There is only one available theme relating to Tourism, so this theme will be use. The query is libraries

Others

One thing to note is that we are no longer able to access some information that Megan has access to due to the update of the API such as the name of the primary school as well, which we will address in the other section.

Step 3: Saving the Data into a data frame

In order to facilitate in the retrieving of themes, I have created the following function to aid me in retrieving the themes and saving them as a data frame.

We will be making use of the get_theme() function from the onemapsgapi package to retrieve the relevant and output it in a tibble frame. Read more here.

Afterwards, we will convert the tibble to simple features dataframe. All the themes for this project use Lat and Lng as the latitude and longitude respectively, and our project coordinates system should be in the WGS84 system, aka ESPG code 4326.

To ensure that we can access the data again, we will save it into asf into a shapefile, which we can do with st_write() function.

save_theme_sf <- function(themename){
  
  themetibble <- get_theme(token, themename) %>%
    select(c("NAME", "Lat", "Lng") )
  themesf <- st_as_sf(themetibble, coords=c("Lng", "Lat"), crs=4326)
  themename_file <- paste("data/extracted/", themename, ".shp", sep="")
  st_write(themesf, themename_file)
} 
save_theme_sf("eldercare")

● **Entries supplied**
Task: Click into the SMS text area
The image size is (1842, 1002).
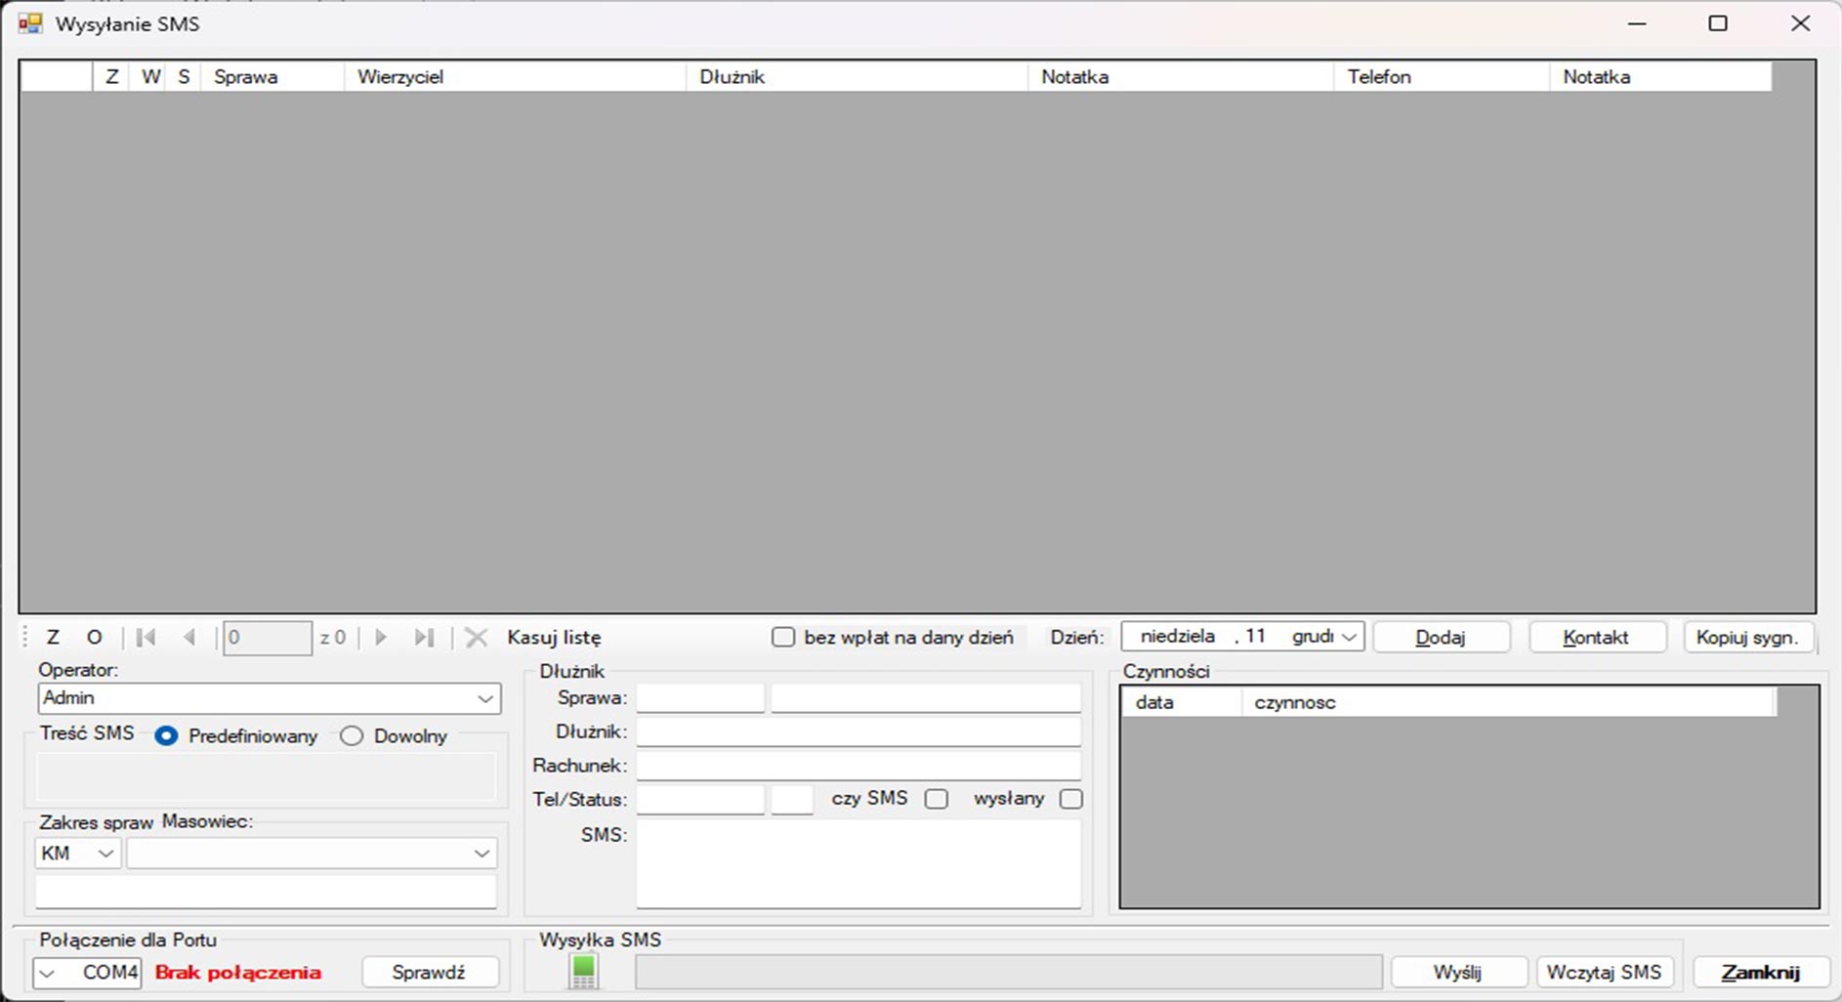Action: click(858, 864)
---
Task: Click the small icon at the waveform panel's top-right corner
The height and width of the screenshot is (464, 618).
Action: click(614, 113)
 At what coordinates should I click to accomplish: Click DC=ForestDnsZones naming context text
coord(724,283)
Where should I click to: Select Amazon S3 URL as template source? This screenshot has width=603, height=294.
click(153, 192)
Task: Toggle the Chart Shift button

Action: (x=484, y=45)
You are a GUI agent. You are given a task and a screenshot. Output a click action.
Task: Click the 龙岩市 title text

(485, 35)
==
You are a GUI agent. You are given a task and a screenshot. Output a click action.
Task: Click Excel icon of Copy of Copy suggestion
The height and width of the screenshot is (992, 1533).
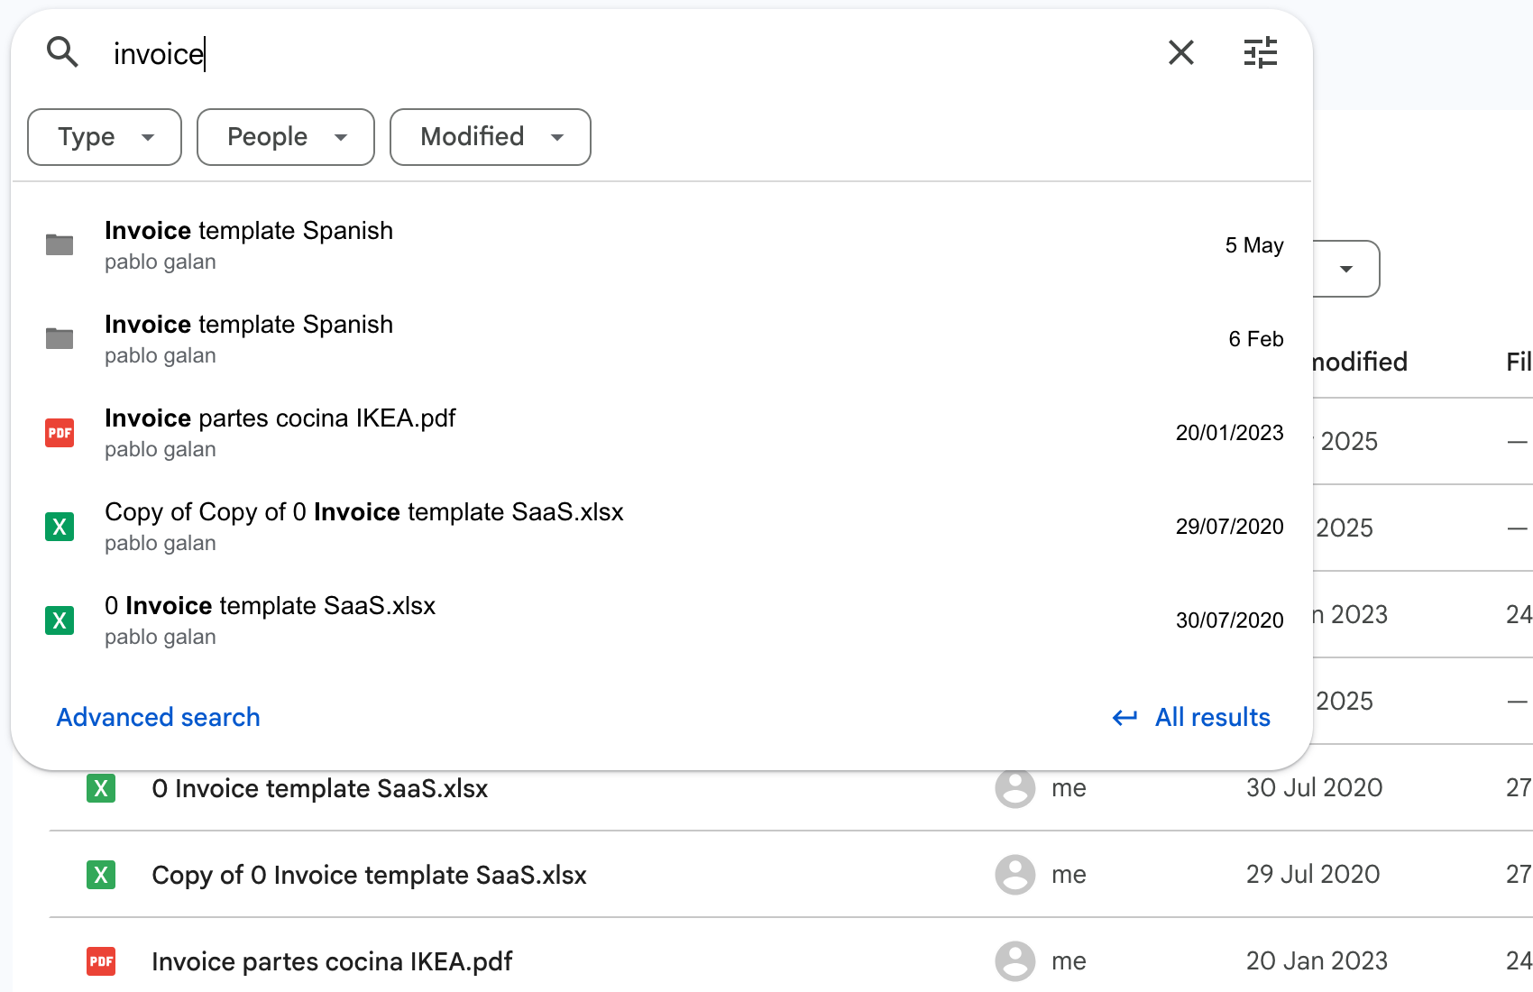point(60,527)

● **Problem requirements**
Write out the tutorial text from "One thing to" up to and including "ESPG code 4326.", with "tibble" replaced by "table".

● **Task answer**
One thing to note is that we are no longer able to access some information that Megan has access to due to the update of the API such as the name of the primary school as well, which we will address in the other section.

Step 3: Saving the Data into a data frame

In order to facilitate in the retrieving of themes, I have created the following function to aid me in retrieving the themes and saving them as a data frame.

We will be making use of the get_theme() function from the onemapsgapi package to retrieve the relevant and output it in a table frame. Read more here.

Afterwards, we will convert the table to simple features dataframe. All the themes for this project use Lat and Lng as the latitude and longitude respectively, and our project coordinates system should be in the WGS84 system, aka ESPG code 4326.